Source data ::
•••
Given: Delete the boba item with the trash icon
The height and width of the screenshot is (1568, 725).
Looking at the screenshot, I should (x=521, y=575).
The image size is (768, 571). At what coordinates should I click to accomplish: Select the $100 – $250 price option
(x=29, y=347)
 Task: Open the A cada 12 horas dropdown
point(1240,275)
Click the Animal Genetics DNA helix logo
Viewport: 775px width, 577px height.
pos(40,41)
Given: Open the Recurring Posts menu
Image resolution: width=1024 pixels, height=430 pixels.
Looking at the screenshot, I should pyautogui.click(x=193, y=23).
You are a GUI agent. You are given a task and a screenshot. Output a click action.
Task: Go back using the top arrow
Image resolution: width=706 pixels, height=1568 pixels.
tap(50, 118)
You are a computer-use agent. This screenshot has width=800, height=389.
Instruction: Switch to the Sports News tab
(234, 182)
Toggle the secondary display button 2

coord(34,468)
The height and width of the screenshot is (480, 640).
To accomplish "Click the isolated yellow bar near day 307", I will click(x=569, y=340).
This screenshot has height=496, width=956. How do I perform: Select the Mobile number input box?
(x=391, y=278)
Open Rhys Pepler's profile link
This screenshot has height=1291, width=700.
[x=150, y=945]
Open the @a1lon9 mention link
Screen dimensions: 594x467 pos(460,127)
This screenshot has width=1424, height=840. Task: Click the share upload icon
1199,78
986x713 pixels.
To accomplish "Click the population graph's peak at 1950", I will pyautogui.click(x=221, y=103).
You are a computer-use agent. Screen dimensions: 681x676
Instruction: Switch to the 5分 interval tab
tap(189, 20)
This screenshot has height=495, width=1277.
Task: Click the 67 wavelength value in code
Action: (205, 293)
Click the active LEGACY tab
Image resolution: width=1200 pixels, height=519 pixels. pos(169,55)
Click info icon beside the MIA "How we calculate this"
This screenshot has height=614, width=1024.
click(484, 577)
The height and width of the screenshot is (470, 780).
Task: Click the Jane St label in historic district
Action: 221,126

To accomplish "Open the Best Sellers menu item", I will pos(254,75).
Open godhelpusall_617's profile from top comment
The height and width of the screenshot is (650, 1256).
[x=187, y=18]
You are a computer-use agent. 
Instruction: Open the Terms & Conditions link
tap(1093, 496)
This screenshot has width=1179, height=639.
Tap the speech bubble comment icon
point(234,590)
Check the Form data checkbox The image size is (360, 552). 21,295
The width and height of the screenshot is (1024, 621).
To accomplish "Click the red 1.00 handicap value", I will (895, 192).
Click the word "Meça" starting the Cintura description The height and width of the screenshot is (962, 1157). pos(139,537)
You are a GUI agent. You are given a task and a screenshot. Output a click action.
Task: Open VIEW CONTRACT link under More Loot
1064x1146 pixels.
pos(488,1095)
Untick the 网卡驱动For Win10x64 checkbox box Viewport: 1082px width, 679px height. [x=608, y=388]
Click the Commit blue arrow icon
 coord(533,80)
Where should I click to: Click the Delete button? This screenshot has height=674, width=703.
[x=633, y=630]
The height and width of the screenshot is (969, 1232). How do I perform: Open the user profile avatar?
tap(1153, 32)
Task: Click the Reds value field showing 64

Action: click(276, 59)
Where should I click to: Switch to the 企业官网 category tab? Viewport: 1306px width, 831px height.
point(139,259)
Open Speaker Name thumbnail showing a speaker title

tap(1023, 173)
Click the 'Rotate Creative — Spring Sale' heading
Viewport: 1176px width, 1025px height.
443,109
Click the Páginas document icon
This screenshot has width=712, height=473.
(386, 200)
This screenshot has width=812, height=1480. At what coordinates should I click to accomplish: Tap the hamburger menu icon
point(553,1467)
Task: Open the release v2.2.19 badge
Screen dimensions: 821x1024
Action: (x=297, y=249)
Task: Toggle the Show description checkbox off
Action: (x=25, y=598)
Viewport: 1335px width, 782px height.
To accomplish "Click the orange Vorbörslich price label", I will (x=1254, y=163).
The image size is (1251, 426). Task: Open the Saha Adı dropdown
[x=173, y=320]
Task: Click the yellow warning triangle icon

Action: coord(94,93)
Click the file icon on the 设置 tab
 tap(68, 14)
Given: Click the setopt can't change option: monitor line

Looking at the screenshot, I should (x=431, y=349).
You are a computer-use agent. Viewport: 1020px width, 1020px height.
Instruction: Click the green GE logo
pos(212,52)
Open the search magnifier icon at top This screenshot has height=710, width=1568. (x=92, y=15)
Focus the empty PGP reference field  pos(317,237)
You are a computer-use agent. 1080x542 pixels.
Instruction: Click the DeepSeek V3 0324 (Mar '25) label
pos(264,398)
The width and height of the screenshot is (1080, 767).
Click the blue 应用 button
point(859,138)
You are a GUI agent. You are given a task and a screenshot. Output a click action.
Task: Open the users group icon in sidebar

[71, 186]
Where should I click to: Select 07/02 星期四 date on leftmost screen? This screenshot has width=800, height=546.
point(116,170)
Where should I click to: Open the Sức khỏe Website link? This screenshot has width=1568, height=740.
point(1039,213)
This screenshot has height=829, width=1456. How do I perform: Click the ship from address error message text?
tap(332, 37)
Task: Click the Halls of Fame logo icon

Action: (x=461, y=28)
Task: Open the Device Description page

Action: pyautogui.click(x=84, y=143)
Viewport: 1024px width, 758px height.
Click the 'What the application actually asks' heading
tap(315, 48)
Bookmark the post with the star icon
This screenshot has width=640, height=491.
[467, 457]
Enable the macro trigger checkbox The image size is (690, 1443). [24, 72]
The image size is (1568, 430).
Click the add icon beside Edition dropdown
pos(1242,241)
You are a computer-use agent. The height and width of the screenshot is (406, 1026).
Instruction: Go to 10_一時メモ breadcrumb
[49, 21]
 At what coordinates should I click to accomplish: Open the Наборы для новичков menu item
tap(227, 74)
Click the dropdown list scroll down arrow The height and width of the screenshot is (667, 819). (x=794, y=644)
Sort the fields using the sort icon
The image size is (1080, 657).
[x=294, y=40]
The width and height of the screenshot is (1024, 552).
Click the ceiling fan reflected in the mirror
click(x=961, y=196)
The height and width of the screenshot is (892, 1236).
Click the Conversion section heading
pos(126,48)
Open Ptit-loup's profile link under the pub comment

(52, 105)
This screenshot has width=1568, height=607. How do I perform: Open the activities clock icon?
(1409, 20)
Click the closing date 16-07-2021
•••
WHAT IS BEING ASKED :: What is needed is an exact reproduction of the data.

REPLY ::
Given: Delete the boba item with the trash icon
The height and width of the screenshot is (1568, 725).
Looking at the screenshot, I should (x=521, y=575).
The image size is (768, 571). At what coordinates should I click to accomplish: Select the $100 – $250 price option
(x=29, y=347)
 Task: Open the A cada 12 horas dropdown
point(1240,275)
Click the Animal Genetics DNA helix logo
Viewport: 775px width, 577px height.
pos(40,41)
Given: Open the Recurring Posts menu
Image resolution: width=1024 pixels, height=430 pixels.
Looking at the screenshot, I should pyautogui.click(x=193, y=23).
You are a GUI agent. You are given a task and a screenshot. Output a click action.
Task: Go back using the top arrow
Image resolution: width=706 pixels, height=1568 pixels.
tap(50, 118)
You are a computer-use agent. This screenshot has width=800, height=389.
Instruction: Switch to the Sports News tab
(234, 182)
Toggle the secondary display button 2

coord(34,468)
The height and width of the screenshot is (480, 640).
To accomplish "Click the isolated yellow bar near day 307", I will click(x=569, y=340).
This screenshot has height=496, width=956. How do I perform: Select the Mobile number input box?
(x=391, y=278)
Open Rhys Pepler's profile link
This screenshot has height=1291, width=700.
[x=150, y=945]
Open the @a1lon9 mention link
Screen dimensions: 594x467 pos(460,127)
This screenshot has width=1424, height=840. Task: Click the share upload icon
1199,78
986x713 pixels.
To accomplish "Click the population graph's peak at 1950", I will pyautogui.click(x=221, y=103).
You are a computer-use agent. Screen dimensions: 681x676
Instruction: Switch to the 5分 interval tab
tap(189, 20)
This screenshot has height=495, width=1277.
Task: Click the 67 wavelength value in code
Action: (205, 293)
Click the active LEGACY tab
Image resolution: width=1200 pixels, height=519 pixels. pos(169,55)
Click info icon beside the MIA "How we calculate this"
This screenshot has height=614, width=1024.
click(484, 577)
The height and width of the screenshot is (470, 780).
Task: Click the Jane St label in historic district
Action: 221,126

To accomplish "Open the Best Sellers menu item", I will pos(254,75).
Open godhelpusall_617's profile from top comment
The height and width of the screenshot is (650, 1256).
[x=187, y=18]
You are a computer-use agent. 
Instruction: Open the Terms & Conditions link
tap(1093, 496)
This screenshot has width=1179, height=639.
Tap the speech bubble comment icon
point(234,590)
Check the Form data checkbox The image size is (360, 552). 21,295
The width and height of the screenshot is (1024, 621).
To accomplish "Click the red 1.00 handicap value", I will (895, 192).
Click the word "Meça" starting the Cintura description The height and width of the screenshot is (962, 1157). pos(139,537)
You are a GUI agent. You are given a task and a screenshot. Output a click action.
Task: Open VIEW CONTRACT link under More Loot
1064x1146 pixels.
pos(488,1095)
Untick the 网卡驱动For Win10x64 checkbox box Viewport: 1082px width, 679px height. [x=608, y=388]
Click the Commit blue arrow icon
 coord(533,80)
Where should I click to: Click the Delete button? This screenshot has height=674, width=703.
[x=633, y=630]
The height and width of the screenshot is (969, 1232). How do I perform: Open the user profile avatar?
tap(1153, 32)
Task: Click the Reds value field showing 64

Action: click(276, 59)
Where should I click to: Switch to the 企业官网 category tab? Viewport: 1306px width, 831px height.
point(139,259)
Open Speaker Name thumbnail showing a speaker title

tap(1023, 173)
Click the 'Rotate Creative — Spring Sale' heading
Viewport: 1176px width, 1025px height.
443,109
Click the Páginas document icon
This screenshot has width=712, height=473.
(386, 200)
This screenshot has width=812, height=1480. At what coordinates should I click to accomplish: Tap the hamburger menu icon
point(553,1467)
Task: Open the release v2.2.19 badge
Screen dimensions: 821x1024
Action: (x=297, y=249)
Task: Toggle the Show description checkbox off
Action: (x=25, y=598)
Viewport: 1335px width, 782px height.
To accomplish "Click the orange Vorbörslich price label", I will (x=1254, y=163).
The image size is (1251, 426). Task: Open the Saha Adı dropdown
[x=173, y=320]
Task: Click the yellow warning triangle icon

Action: coord(94,93)
Click the file icon on the 设置 tab
 tap(68, 14)
Given: Click the setopt can't change option: monitor line

Looking at the screenshot, I should (x=431, y=349).
You are a computer-use agent. Viewport: 1020px width, 1020px height.
Instruction: Click the green GE logo
pos(212,52)
Open the search magnifier icon at top This screenshot has height=710, width=1568. (x=92, y=15)
Focus the empty PGP reference field  pos(317,237)
You are a computer-use agent. 1080x542 pixels.
Instruction: Click the DeepSeek V3 0324 (Mar '25) label
pos(264,398)
The width and height of the screenshot is (1080, 767).
Click the blue 应用 button
point(859,138)
You are a GUI agent. You are given a task and a screenshot. Output a click action.
Task: Open the users group icon in sidebar

[71, 186]
Where should I click to: Select 07/02 星期四 date on leftmost screen? This screenshot has width=800, height=546.
point(116,170)
Where should I click to: Open the Sức khỏe Website link? This screenshot has width=1568, height=740.
point(1039,213)
This screenshot has height=829, width=1456. How do I perform: Click the ship from address error message text?
tap(332, 37)
Task: Click the Halls of Fame logo icon

Action: (x=461, y=28)
Task: Open the Device Description page

Action: pyautogui.click(x=84, y=143)
Viewport: 1024px width, 758px height.
Click the 'What the application actually asks' heading
tap(315, 48)
Bookmark the post with the star icon
This screenshot has width=640, height=491.
[467, 457]
Enable the macro trigger checkbox The image size is (690, 1443). [24, 72]
The image size is (1568, 430).
Click the add icon beside Edition dropdown
pos(1242,241)
You are a computer-use agent. The height and width of the screenshot is (406, 1026).
Instruction: Go to 10_一時メモ breadcrumb
[49, 21]
 At what coordinates should I click to accomplish: Open the Наборы для новичков menu item
tap(227, 74)
Click the dropdown list scroll down arrow The height and width of the screenshot is (667, 819). (x=794, y=644)
Sort the fields using the sort icon
The image size is (1080, 657).
[x=294, y=40]
The width and height of the screenshot is (1024, 552).
Click the ceiling fan reflected in the mirror
click(x=961, y=196)
The height and width of the screenshot is (892, 1236).
Click the Conversion section heading
pos(126,48)
Open Ptit-loup's profile link under the pub comment

(52, 105)
This screenshot has width=1568, height=607. How do I perform: Open the activities clock icon?
(1409, 20)
Click the closing date 16-07-2021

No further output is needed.